Le pluralisme est ensuite l’existence de mécanismes juridiques différents. Ceci peut paraître un truisme, puisque la diversité des situations sociales auxquelles le droit doit faire face est telle qu’il est inimaginable qu’un mécanisme unique soit à même d’y pourvoir ; la diversification du droit en fonction du donné social est donc un deuxième élément de la définition qui semble aller de soi et ne pas nécessiter de commentaires particulièrement élaborés. En s’arrêtant ici on pourrait même considérer que droit et pluralisme juridique sont une et même chose ; cependant il n’en est rien.
En cela je me sépare de nouveau des conceptions qui apparaissent clairement dans l’étude consacrée aux philosophes du droit ; celle-ci se borne en effet à constater la coexistence de plusieurs systèmes juridiques sur le même territoire, sans exiger qu’il y ait entre eux une certaine différence. Or c’est précisément cette différence entre systèmes (ou plutôt mécanismes) qui est au départ du pluralisme. Si les systèmes, ou les mécanismes, sont identiques, on voit mal l’intérêt du phénomène pluraliste ; la différenciation du droit est donc essentielle au pluralisme.
Le trait caractéristique du pluralisme juridique est l’existence de mécanismes juridiques différents s’appliquant à des situations identiques. En effet, si les mécanismes juridiques sont différents en fonction des diverses situations qu’ils doivent contribuer à organiser, il importe précisément de distinguer les mécanismes différents s’appliquant à des situations différentes des mécanismes différents s’appliquant à des situations identiques. C’est dans cette distinction que gît la différence essentielle entre ce que nous convenons d’appeler le pluralisme juridique et ce qu’on pourrait appeler la pluralité du droit. La pluralité implique qu’il n’y a pas une règle unique servant de base à la solution des conflits juridiques ; le pluralisme y ajoute l’idée que la diversité des règles a pour objet de résoudre des conflits de nature identique en fonction de certaines données propres à la société en cause. Ainsi le commerçant qui vend sera soumis à un autre mécanisme contractuel que le simple citoyen accomplissant la même opération ; ainsi, au Moyen Âge, le clerc qui commettait un délit était passible d’autres mécanismes que le laïc coupable du même délit ; ainsi, à Rome, le patricien qui désirait se marier était lié par d’autres mécanismes « connubiaux » que le plébéien qui se serait trouvé dans la même situation ; ainsi, en Afrique, pendant la période coloniale, l’Africain voyait l’essentiel de son statut privé gouverné par un droit dit « coutumier », alors que le statut privé de l’Européen installé dans le pays l’était par un droit dit « écrit » ; ainsi le diplomate, sous le couvert de son « immunité », bénéficie de mécanismes juridiques qui ne sont pas ceux qui s’appliquent aux habitants du pays dans lequel il exerce ses fonctions lorsque ceux-ci sont placés dans une situation identique ; ainsi, les souverains sont-ils soumis à de nombreuses règles de droit qui les distinguent de leurs sujets, encore que les actes de la vie sociale qu’ils doivent accomplir soient en tous points identiques à ceux qu’accomplissent journellement ceux-ci.

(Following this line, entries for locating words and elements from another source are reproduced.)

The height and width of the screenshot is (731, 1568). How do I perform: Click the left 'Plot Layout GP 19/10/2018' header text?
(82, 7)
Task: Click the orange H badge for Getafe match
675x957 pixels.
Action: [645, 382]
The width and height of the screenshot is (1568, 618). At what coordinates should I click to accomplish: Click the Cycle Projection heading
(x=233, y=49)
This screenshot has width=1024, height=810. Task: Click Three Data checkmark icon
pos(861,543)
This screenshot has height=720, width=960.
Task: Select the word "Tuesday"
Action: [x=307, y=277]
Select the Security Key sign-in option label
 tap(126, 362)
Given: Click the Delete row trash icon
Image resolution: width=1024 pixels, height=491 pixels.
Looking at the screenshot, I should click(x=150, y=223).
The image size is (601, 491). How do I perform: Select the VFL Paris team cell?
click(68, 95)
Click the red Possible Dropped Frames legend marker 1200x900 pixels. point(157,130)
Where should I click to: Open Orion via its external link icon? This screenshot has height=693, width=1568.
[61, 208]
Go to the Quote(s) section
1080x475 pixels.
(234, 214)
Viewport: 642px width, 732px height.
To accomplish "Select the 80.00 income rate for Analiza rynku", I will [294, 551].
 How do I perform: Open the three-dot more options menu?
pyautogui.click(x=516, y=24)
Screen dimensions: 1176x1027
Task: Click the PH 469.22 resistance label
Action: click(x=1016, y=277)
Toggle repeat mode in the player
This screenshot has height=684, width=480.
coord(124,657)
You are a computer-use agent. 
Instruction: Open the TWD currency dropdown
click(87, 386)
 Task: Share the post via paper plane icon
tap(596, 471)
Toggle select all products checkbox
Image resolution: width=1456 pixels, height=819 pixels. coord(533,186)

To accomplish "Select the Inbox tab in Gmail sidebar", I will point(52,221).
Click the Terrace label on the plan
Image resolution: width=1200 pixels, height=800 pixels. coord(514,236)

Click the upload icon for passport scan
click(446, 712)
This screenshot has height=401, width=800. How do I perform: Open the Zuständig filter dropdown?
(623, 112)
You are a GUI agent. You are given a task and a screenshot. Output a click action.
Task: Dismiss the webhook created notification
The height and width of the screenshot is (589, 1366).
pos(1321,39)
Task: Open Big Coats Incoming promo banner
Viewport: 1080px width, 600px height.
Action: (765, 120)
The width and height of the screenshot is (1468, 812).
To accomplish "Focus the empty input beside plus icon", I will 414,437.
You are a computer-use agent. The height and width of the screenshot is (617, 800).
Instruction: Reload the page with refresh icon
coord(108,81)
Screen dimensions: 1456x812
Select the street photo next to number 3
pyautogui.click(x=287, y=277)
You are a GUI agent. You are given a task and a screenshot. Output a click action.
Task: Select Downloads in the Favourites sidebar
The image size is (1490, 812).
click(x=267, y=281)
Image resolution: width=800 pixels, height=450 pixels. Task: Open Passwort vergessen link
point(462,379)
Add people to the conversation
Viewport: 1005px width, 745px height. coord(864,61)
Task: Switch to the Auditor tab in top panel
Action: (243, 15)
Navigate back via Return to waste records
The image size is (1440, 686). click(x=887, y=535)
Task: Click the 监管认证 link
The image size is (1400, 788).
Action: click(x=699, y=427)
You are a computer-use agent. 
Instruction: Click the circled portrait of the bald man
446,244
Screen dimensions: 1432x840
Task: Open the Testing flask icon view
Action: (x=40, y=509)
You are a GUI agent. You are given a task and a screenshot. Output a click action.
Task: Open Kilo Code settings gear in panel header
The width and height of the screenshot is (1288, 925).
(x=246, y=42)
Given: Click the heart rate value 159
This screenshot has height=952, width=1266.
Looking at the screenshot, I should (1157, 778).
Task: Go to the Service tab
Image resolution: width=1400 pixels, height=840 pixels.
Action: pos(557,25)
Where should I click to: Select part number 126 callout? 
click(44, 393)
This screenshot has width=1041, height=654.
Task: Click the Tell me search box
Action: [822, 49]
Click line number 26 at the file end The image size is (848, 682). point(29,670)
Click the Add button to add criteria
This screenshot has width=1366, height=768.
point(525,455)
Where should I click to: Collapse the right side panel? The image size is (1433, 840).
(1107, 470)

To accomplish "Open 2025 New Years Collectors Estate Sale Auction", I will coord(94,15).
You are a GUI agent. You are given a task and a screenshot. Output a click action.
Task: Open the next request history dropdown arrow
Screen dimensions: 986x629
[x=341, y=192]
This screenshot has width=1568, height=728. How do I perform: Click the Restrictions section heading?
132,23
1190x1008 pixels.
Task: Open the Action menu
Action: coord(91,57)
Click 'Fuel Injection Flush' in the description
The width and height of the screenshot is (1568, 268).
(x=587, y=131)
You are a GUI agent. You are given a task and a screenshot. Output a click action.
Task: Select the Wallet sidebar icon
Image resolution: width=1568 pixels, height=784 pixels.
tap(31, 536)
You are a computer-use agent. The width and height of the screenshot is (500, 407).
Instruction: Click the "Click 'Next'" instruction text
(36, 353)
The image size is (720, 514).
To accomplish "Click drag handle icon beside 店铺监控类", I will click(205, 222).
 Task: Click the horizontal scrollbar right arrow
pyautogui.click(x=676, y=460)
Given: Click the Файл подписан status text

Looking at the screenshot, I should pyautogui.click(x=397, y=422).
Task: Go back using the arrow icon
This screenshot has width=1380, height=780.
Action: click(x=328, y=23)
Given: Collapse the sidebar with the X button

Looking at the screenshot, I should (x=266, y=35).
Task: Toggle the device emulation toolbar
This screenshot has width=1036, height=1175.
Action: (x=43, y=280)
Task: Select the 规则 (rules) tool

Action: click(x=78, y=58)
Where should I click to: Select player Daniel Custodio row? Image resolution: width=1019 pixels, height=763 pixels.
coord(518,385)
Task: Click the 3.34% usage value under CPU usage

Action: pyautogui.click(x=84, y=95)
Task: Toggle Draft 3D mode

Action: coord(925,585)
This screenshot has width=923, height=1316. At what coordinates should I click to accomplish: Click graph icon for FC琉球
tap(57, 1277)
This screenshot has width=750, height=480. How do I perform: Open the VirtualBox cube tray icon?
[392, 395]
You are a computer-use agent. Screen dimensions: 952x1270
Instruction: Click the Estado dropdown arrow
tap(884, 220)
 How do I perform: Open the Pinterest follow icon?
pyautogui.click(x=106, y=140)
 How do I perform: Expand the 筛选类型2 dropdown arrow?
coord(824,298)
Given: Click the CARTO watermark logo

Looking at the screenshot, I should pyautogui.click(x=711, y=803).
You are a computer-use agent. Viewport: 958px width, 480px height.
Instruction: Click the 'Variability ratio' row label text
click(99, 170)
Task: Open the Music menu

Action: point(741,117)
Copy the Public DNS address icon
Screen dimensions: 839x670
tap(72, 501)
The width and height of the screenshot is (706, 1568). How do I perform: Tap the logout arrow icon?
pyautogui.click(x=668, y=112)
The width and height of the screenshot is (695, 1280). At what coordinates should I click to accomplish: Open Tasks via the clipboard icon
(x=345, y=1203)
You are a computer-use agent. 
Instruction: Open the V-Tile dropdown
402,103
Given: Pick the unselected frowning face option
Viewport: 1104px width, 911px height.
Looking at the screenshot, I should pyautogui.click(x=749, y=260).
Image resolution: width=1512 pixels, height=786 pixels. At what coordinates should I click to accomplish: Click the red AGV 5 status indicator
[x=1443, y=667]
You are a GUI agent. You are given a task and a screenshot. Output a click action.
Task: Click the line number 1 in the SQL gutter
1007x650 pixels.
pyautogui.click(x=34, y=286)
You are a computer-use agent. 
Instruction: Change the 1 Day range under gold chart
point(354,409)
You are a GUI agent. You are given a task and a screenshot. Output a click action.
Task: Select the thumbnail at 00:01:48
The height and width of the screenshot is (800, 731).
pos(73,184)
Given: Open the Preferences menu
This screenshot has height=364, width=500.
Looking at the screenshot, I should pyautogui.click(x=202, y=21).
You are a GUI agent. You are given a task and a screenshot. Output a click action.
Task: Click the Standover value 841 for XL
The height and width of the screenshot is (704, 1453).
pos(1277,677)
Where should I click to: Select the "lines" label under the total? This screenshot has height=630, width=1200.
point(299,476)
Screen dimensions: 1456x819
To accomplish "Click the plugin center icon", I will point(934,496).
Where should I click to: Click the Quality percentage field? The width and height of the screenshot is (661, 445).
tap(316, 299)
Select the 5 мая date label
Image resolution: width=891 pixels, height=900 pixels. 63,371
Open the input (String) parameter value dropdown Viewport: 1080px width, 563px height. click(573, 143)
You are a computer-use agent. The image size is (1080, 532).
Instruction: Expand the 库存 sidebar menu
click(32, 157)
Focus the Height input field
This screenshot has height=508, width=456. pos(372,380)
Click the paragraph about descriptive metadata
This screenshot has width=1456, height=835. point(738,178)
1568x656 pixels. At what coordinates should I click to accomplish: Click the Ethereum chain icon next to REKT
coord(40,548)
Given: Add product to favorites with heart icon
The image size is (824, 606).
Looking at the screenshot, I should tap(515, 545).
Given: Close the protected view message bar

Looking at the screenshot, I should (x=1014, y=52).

Ma distinction entre pluralisme et pluralité est en ce sens différente de celle de philosophes du droit comme del Vecchio. Celui-ci semble limiter la notion de pluralité aux groupes sociaux et ne pas l’appliquer au domaine juridique auquel il réserve le pluralisme. Il ne s’agit évidemment là que d’un problème de définition de termes au contenu imprécis et par conséquent sans importance pour le fond du débat ; il importait cependant de mentionner cette différence dans l’utilisation de termes identiques, ne serait-ce que pour éviter des confusions.
Cependant, il faut souligner qu’il est exceptionnel, au sein d’une société déterminée, que des individus soient soumis à des mécanismes juridiques entièrement différents de ceux auxquels sont soumis les autres membres du groupe social. L’un des rares exemples en serait sans doute le clerc au Moyen Âge, lequel échappait à tous égards au droit de la société qui l’entourait pour dépendre exclusivement du droit de l’Église. Dans pareil cas, il est même permis de se demander s’il y a encore pluralisme juridique. En effet, peut-on encore considérer que, sur le plan du droit, le clerc se mouvait dans la même société que le laïc, puisque, aussi bien, il échappait totalement aux mécanismes qui gouvernaient l’activité sociale de ce dernier. Il n’y avait entre eux, sur le plan du droit, aucun point de contact. On aboutirait ainsi à un pluralisme social qui ne s’accompagnerait pas d’un pluralisme juridique. C’est cependant là une situation exceptionnelle dont on connaît peu d’équivalents et l’observation des sociétés laisse apparaître, au contraire, une multitude d’exemples dans lesquels le pluralisme n’est que partiel. Nous pouvons donc conserver notre hypothèse de départ et nous pencher sur l’origine, l’objet, les modalités et la fin du pluralisme juridique ; ceux-ci révéleront une grande diversité au sein du phénomène, mais nous serons toujours ramenés à l’idée essentielle de la différence des mécanismes appliqués à une situation identique. Enfin, en raison même de la diversité du phénomène, il n’est évidemment pas possible dans cet essai de synthèse d’envisager tous les aspects du pluralisme ; il faut en conséquence se borner, au départ de certains exemples caractéristiques, à en examiner quelques-uns qui pourront servir de base à une typologie future.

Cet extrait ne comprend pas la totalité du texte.